┌────────
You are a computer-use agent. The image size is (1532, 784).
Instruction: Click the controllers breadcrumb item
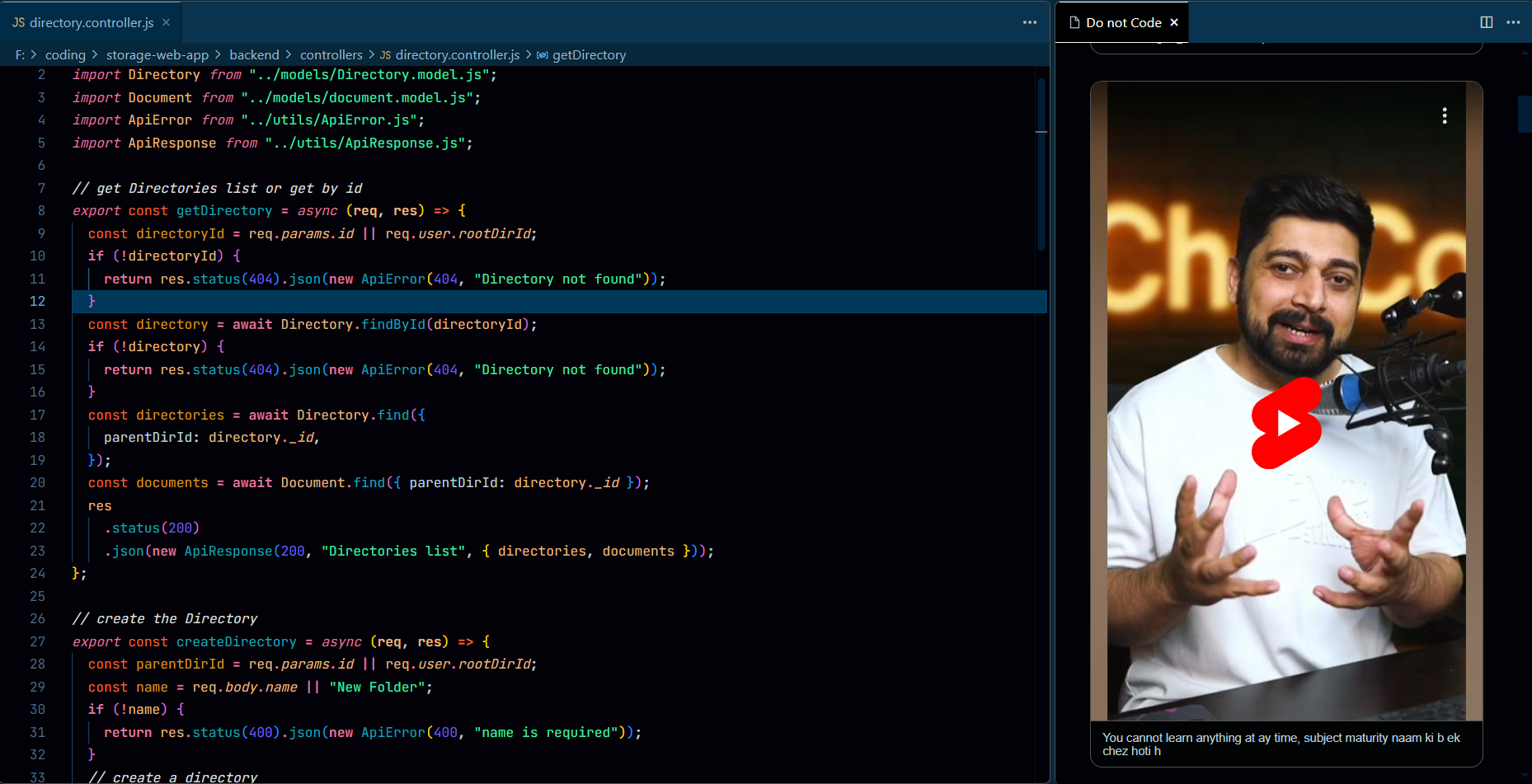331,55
└────────
┌────────
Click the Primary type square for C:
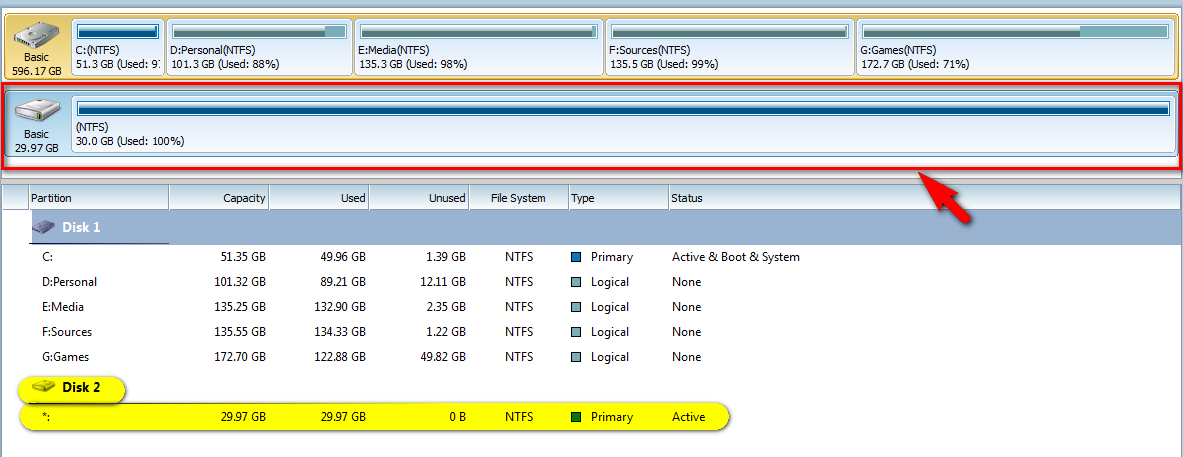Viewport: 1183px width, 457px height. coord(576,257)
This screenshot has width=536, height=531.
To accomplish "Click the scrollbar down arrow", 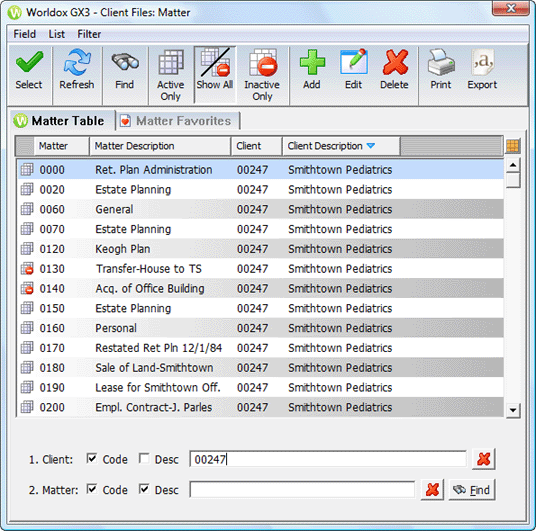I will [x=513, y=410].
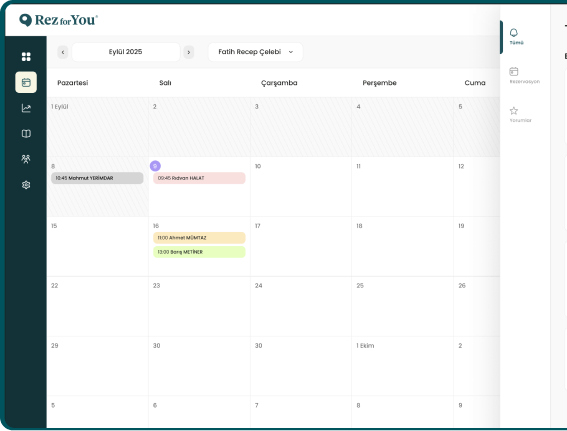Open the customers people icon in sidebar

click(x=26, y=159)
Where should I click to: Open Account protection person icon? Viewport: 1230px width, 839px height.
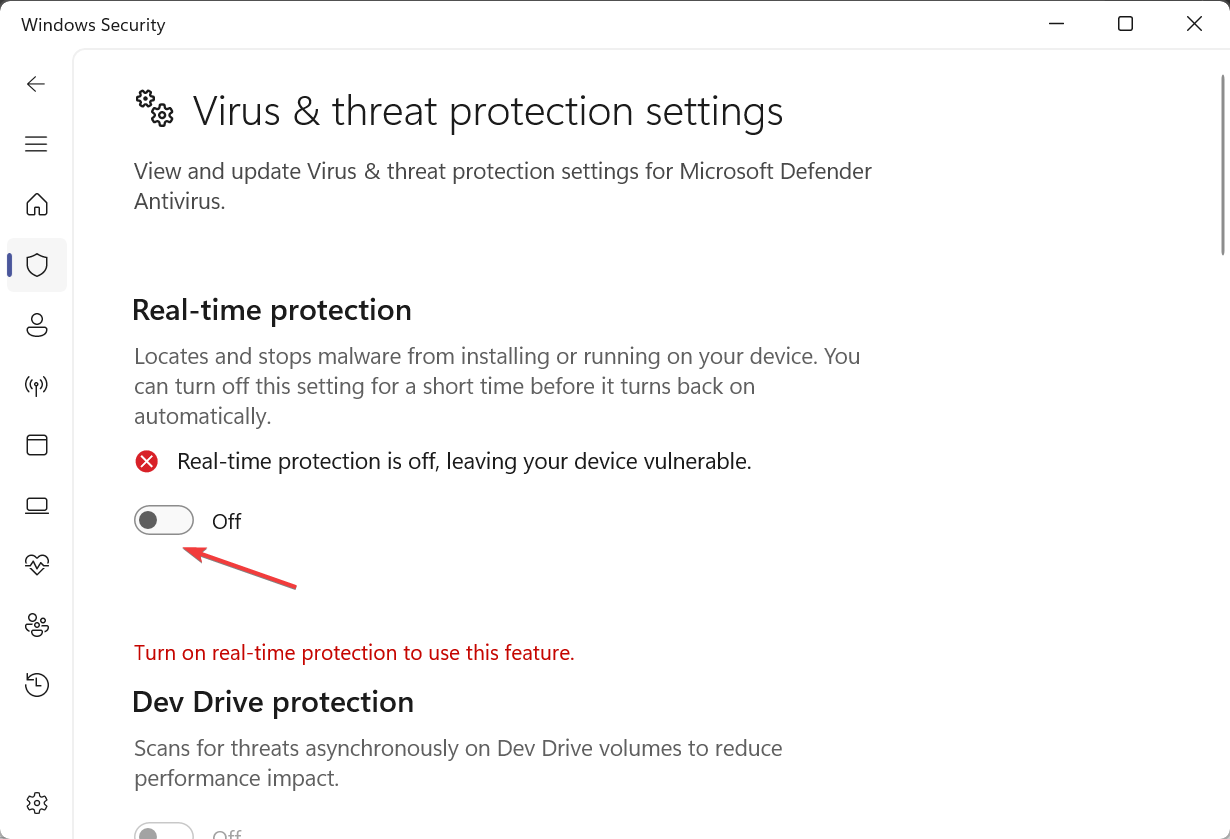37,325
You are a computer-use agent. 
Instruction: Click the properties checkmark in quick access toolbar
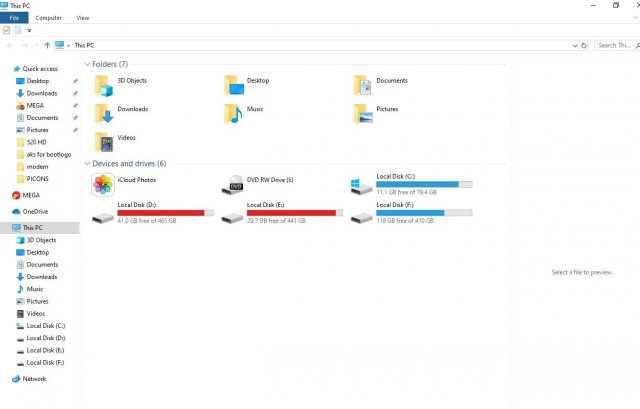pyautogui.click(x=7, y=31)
└────────
— What the exercise asks —
Copy out every line of the material above that contains the string "agent".

— Written response —
You are a computer-use agent. The image size is (1532, 784).
You are a computer-use agent. 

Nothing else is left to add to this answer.